A year ago, the idea of AI agents handling the entire software development lifecycle was hard to explain. Now it's becoming the mainstream direction, and teams that bet on it early are seeing the payoff.

'Agentic SDLC' means AI agents taking over or assisting every stage of building software — planning, writing code, testing, and deploying — with minimal human hand-holding. Twelve months ago this concept confused most people, but tools like Cursor, Claude, and Codex have advanced fast enough that the industry is now broadly moving this way.

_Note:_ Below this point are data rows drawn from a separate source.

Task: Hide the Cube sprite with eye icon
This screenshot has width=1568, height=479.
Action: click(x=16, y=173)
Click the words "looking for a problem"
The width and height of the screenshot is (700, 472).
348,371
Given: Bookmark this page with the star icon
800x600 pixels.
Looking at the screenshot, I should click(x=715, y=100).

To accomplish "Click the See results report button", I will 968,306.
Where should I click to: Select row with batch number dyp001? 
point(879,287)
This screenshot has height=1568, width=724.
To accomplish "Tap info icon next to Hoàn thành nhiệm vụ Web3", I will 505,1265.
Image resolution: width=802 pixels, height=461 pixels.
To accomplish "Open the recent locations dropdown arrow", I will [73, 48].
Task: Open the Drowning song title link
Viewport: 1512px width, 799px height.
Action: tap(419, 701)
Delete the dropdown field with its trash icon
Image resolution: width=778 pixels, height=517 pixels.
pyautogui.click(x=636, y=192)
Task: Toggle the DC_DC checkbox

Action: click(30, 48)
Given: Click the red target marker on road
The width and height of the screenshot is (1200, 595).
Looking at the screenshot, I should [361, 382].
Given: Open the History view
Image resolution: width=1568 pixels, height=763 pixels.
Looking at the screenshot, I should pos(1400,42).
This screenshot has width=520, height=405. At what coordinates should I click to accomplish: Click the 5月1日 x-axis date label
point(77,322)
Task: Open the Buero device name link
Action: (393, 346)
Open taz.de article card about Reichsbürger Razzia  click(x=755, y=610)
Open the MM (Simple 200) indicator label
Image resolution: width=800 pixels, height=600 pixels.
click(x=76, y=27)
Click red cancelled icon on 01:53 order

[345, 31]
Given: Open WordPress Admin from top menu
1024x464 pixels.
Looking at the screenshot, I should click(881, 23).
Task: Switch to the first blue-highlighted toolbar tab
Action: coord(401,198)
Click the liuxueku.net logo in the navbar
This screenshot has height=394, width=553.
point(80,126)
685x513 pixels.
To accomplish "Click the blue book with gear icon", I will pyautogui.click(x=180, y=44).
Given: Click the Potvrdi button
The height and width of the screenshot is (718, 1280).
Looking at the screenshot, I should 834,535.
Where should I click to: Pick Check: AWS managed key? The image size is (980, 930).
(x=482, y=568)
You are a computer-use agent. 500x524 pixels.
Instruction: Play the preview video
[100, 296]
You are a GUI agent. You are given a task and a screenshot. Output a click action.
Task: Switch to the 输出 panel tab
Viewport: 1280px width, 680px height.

For solo developers and small teams, this shift is significant: AI agents can compress the work of a large team into a single person's workflow. The post reflects a common experience among early adopters — that what felt like a fringe bet now looks like the obvious path, and getting familiar with these tools sooner rather than later gives a real competitive edge.

Key points

  • 'Agentic SDLC' means AI handles planning, coding, testing, and deployment — not just autocomplete
  • The concept went from niche to mainstream in about 12 months
  • Tools like Cursor, Claude, and Codex are the practical drivers of this shift
  • Early adopters report a noticeable speed and capacity advantage over teams that haven't adopted yet
  • Solo developers can use AI agents to match the output of much larger teams

Quick term guide

AI agents
AI agents are AI tools that can carry out steps toward a goal, not just answer once.
AI agent
An AI program that can inspect information and suggest what to do next.
software
Programs or apps that run on a computer or smartphone.
Agentic SDLC
A development approach where AI agents autonomously carry out the full software development lifecycle — planning, coding, testing, and deploying — with little human intervention
Solo developer
An individual who handles all parts of creating a project or product alone.
developers
Developers are people who build software, apps, or websites.
early adopters
People who actively seek out and try new products before they become widely known.
deployment
The process of putting software changes into a running system.